BEGIN Selected extract

BROOKE GLADSTONE: The Guardian has said it’s felt a certain responsibility towards Bradley Manning. They have been very, very active in writing about his treatment and his confinement. The Times not so much?
BILL KELLER: Not so much, but not not at all. The Times editorialized very strongly against Bradley Manning’s treatment when he was kept for an inexcusable amount of time in solitary confinement, some of it without his clothes.
BROOKE GLADSTONE: The Times came a little bit late to that party.
BILL KELLER: Yeah, I think so. You know, we had no relationship with Bradley Manning. As far as I know, nobody at the Times has ever met him. And at the point when we got these documents from WikiLeaks, we were dealing with WikiLeaks and with these other news organizations. Bradley Manning was already in custody. So he’s a bit of a distant figure and a bit of a mysterious figure. And yes, the Times was a little late to that issue. And, I think, you know, as our public editor pointed out recently, a little slow in covering his trial.
BROOKE GLADSTONE: If the Times had worked with Manning and if Manning had the Times imprimatur, do you think he might not be facing the aiding the enemy charge he's facing now?
BILL KELLER: Well, this is completely speculation on my part, but I, I wonder. You know, while I regard WikiLeaks as entitled to exactly the same First Amendment protections that the New York Times is entitled to, the fact that he chose to deliver his material to an organization that clearly has an attitude about America, that talks about wanting to embarrass the imperialist power, in the subconscious or maybe even in the conscious of a prosecutor in the military justice system, it may very well have had some bearing on their decision to bring the overkill charge of aiding the enemy against him. And I would not be shocked if it had some bearing on the sentencing.

END Selected extract
BEGIN Dataset excerpts

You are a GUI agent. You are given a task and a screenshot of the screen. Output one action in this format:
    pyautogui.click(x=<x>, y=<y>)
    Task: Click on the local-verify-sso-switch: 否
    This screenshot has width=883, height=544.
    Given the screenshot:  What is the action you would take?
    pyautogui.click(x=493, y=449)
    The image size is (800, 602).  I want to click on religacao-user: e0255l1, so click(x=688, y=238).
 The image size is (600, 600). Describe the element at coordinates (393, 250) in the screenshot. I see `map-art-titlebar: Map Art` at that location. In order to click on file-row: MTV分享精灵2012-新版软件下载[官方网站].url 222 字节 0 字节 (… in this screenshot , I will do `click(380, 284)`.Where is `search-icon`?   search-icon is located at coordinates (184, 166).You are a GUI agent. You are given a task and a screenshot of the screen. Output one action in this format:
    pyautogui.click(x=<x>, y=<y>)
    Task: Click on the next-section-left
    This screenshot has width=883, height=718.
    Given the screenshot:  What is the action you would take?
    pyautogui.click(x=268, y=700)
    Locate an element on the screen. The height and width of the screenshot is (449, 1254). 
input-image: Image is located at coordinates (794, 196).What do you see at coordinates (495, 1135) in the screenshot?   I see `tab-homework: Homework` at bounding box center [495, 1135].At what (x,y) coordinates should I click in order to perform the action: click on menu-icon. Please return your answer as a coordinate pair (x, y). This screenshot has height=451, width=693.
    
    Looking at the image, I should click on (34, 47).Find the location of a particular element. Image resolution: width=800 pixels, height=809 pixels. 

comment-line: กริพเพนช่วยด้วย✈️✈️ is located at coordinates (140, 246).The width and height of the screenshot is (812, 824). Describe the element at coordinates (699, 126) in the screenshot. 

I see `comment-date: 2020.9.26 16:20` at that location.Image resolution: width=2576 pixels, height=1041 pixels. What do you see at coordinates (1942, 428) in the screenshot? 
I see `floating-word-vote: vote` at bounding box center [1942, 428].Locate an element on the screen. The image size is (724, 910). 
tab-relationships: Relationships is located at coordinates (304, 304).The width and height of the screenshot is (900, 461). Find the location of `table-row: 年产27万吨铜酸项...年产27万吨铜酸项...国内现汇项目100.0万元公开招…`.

END Dataset excerpts

#### Work instruction A
Please print the part of the interview about Bradley Manning starting at "BROOKE GLADSTONE: The Times" and ending at "he's facing now?", word for word.
#### Work instruction B
Carry on the interview about Bradley Manning from the end of its last line.

#### Written response A
BROOKE GLADSTONE: The Times came a little bit late to that party.
BILL KELLER: Yeah, I think so. You know, we had no relationship with Bradley Manning. As far as I know, nobody at the Times has ever met him. And at the point when we got these documents from WikiLeaks, we were dealing with WikiLeaks and with these other news organizations. Bradley Manning was already in custody. So he’s a bit of a distant figure and a bit of a mysterious figure. And yes, the Times was a little late to that issue. And, I think, you know, as our public editor pointed out recently, a little slow in covering his trial.
BROOKE GLADSTONE: If the Times had worked with Manning and if Manning had the Times imprimatur, do you think he might not be facing the aiding the enemy charge he's facing now?

#### Written response B
BROOKE GLADSTONE: Do you think we know more about government misdeeds because Manning worked with WikiLeaks and not exclusively with the New York Times?
BILL KELLER: I think we know a lot more – I don’t know about government misdeeds but about how the government operates in different countries. And that's partly because WikiLeaks shared the information with a number of other news organizations. And stories that interest El País or Le Monde may not be the same stories that interest the New York Times. And since that initial splash of stories, WikiLeaks has been methodically taking information around to local newspapers and they’ve been writing stories in Lebanon, in India, in Brazil that are of – very much of local interest but would never probably attract the attention of the Guardian or the New York Times. So there's a lot more of the Bradley Manning leak that has gotten public attention as a result of the fact that it went to WikiLeaks.
BROOKE GLADSTONE: So it was worth it.
BILL KELLER: What was worth what? [LAUGHS]
BROOKE GLADSTONE: [LAUGHS] The tradeoffs of sharing this material widely so that areas directly affected by the information in those cables were able to see them?
BILL KELLER: Absolutely, absolutely. Look, you know, I – I’ve had had disagreements with WikiLeaks along the way, and some of them have been vociferous on both parts. But, complicated as it was sometimes dealing with WikiLeaks, I think it would have been more complicated to have to deal, you know, with this walk-in source who was offering us this huge database, and deciding exactly how to proceed, what our relationship with this young soldier should be, we were spared because WikiLeaks did that piece of work. I think it actually was a good thing that we got this through WikiLeaks.
BROOKE GLADSTONE: Bill, thank you very much.
BILL KELLER: Anytime.
BROOKE GLADSTONE: Bill Keller is an op-ed columnist for the New York Times.